Fadi’s mother (Umm Fadi), who took to the stage unexpectedly, while weeping, said: “Certain parties have offered us religious asylum. I turned the offer down because I wish to live in my country.” She added that the future of her son has been lost. “How do you expect him, after all that has happened to him, to love this country?”

English translation below the video.

Translation of the video:

[A man speaking from the stage] Egyptian citizen Fadi Samir is in detention. It is obvious from the name that he is a Christian. We want someone from his family to talk about his case.
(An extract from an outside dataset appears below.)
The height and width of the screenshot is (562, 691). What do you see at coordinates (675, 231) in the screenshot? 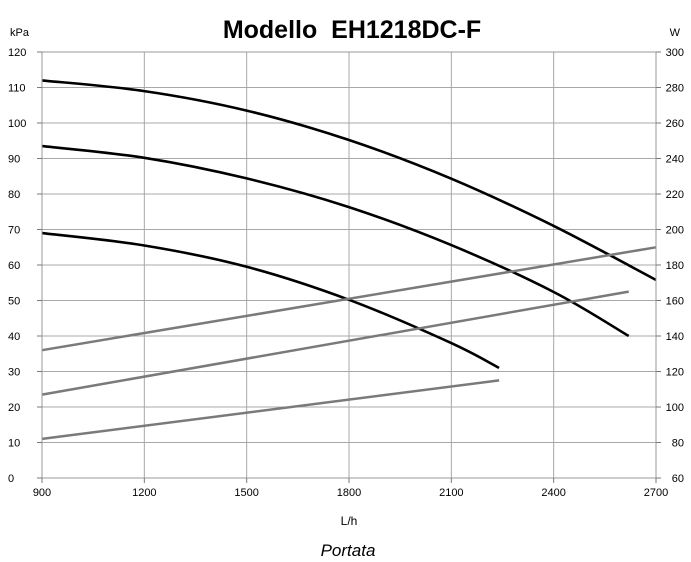
I see `y-right-tick-label: 200` at bounding box center [675, 231].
Abu Fadi (Fadi’s father): I would like first of all to tell all the people that I do not make a distinction between a Christian and a Muslim. But, my son was arrested by “street sellers” who made a deal with the Interior Ministry so as to be allowed to remain on the street in exchange for detaining young men aged between 15 and 25. When he was taken to the police station he was told that he had been taken in because he belongs to the Muslim Brotherhood. He said that he does not. They said then you belong to the 6 April Movement. He said to them I am Christian, here is my Identity Card. I do not belong to the Brotherhood. They said, then you must be a member of the 6 April Movement. In other words, charges are ready-made. I would like to say to the prosecutor who looks into the cases of all the youth who have been detained, look into the list of charges you have been handed (by the authorities) you will find that they are the same standard charges. Thuggery, highway robbery, abuse of the Interior Ministry … they are the same standard accusations. I would say to you: what you are doing is unlawful. We have been investing in these young men from our blood and flesh so as to educate them and so that they become good lads. Then you come so easily to arrest them and throw them inside detention centres where you torture them. My son was arrested and taken to Qasr Al-Nil police station. Then they took him to Abedin police station where the young men were beaten severely. This is unlawful. I appeal to the Interior Minister and say to him that we, since the beginning of 25 January until 3 July when the Field Marshal asked us to give him a mandate to finish off terrorism. I would like to say to the Field Marshal that it is not terrorism that has been finished off, but it is our youth who have been finished off. From this position, I would like to say to him it is unlawful what you are doing.

Umm Fadi (Fadi’s mother): My son has been in detention for a month and a half. He has missed his exams. His future has been lost. I have just heard that today his detention in prison will be extended for a further 45 days. My daughter is supposed to have her wedding in May. My son’s education has been disrupted and his future lost. Shall I cancel my daughter’s wedding? What must I do? What refuge do I have to go to? What will become of these young men when they leave prison or the detention centre? What will they be doing? I have received many offers to apply for political asylum or for religious asylum. I said no, I do not want to leave the country. Then, I find my son imprisoned and thrown in a dungeon, while not knowing what do about it. I find my son’s future wasted. Who is something like this going to please? It would not please any parent to see the future of their children being wasted. Another year of my son’s life is lost. Today, he has been detained for a month and a half and they tell me that he may be given forty-five more days. What can I do? Is this lawful or unlawful?

Abu Fadi: When we go the court and stand before the prosecutor, people say to us, “Never mind, orders come from the top”. I would like to say to the prosecutor and to the Minister of Justice, and I would say to all the people, there is no such thing as “orders come from the top”. The one up there (referring to God) is Just, is Just, is Just. Thank you.